Manuel Gustavo Bordallo Pinheiro é porventura um dos mais injustiçados caricaturistas da nossa história. Nascido em Lisboa em1867 (e viria a morrer em 1920 na mesma cidade), no seio da mais importante família de artistas do século, viu naturalmente o seu caminho desenhado para as artes, já que os seus brinquedos foram desde logo os croquis humorísticos do pai, os pincéis e as tintas do tio e do avô, ou a massa do barro de cerâmica. Naturalmente começa a desenhar, e naturalmente seu pai o chama para seu lado, pedindo a sua ajuda, e depois pedindo que o substitua gradualmente nas páginas dos seus jornais, enquanto se apaixonava cada vez mais pela cerâmica. Proprietário de uma Fábrica, naturalmente também Manuel Gustavo quis fazer as suas experiências, procurar as suas inovações e criatividade, criando obra e espaço próprio.
Infelizmente, tinha o estigma pesado de um mestre, no seu nome - Bordallo Pinheiro, e isso fez com que a história não o compreendesse. Inclusive essa chancela, aliada a Raphael é tão grande que ofuscou não só o filho, como o pai, e assim Manuel Maria e Manuel Gustavo só a custo conseguem a sua própria identidade. Columbano teve que ficar apenas com o seu primeiro nome, para fugir a essa pesada chancela humorística.
Manuel Gustavo é naturalmente um discípulo de Raphael, e como já disse, um dos primeiros raphaelistas. O que é o raphaelismo ? Pode-se considerar uma corrente estético-humoristica, nascida sob a influência do realismo, com uma pitada de naturalismo, academisando-se num barroco-decorativista técnico-litográfico, que dominará uma série de gerações (dizem que é um traço tardo-romantico!!!). Nesta base estética, desenvolvida por Raphael, se inspirarão os outros artistas emergentes no humorismo, que procurando imitar o sucesso do mestre, se inspiram na sua técnica gráfica e humorística, e desenvolveram este academismo gráfico. O raphaelismo é portanto, uma escola gráfico-caricatural que se impôs como uma estética nacional, e que ainda hoje subsiste, por vezes agora aliado a um hiper-realismo, ou a um Levineanismo lusitanizado.
Dentro desta escola existem os mais variados matizes, desde os ortodoxos, como será Manuel Gustavo, como haverá os mais barrocos, os mais sintéticos, os mais decorativos, os mais pictóricos... O raphaelismo, apesar de se ter tornado um academismo, adaptou-se a cada época, acusando as diferentes tendências e gostos gráficos do momento.
Pertencer a uma escola, não é um andicape, nem sinónimo de falta de originalidade.
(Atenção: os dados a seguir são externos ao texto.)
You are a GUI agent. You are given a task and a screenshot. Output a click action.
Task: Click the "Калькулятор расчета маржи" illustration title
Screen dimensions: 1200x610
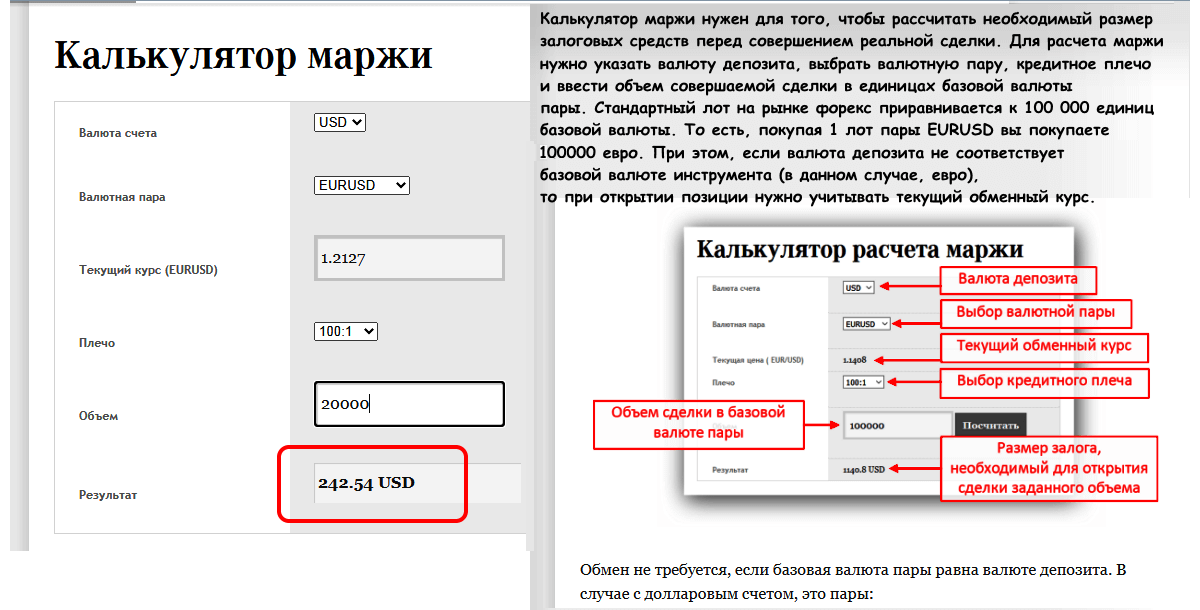point(859,250)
Manuel Gustavo, numa análise comparativa aos artistas do seu tempo, é um dos grandes criadores humorísticos, é um artista com obra sólida e de destaque, onde a 'arte nova' teve momentos especiais de criação gráfica, e onde a sátira subsistiu com firmeza, e agressividade numa sociedade cada vez mais decadente. Como curiosidade da sua originalidade, está a influência da cerâmica na sua criação gráfica. Profundo estudioso da cerâmica desde os tempos egípcios, passando pela cerâmica grega, romana, ele introduzirá diversos desses elementos como base decorativa nos seus desenhos, destacando-se os frisos gregos ...
A sua obra humorística restringiu-se aos jornais da sua família, substituindo na Direcção de “A Paródia" o seu pai, após a sua morte. Foi também excelente ceramista, mas para não cair nas aflições de sobrevivência como seu pai, optou por também exercer uma profissão mais estável, e foi professor, destacando-se nesta actividade como pedagogo.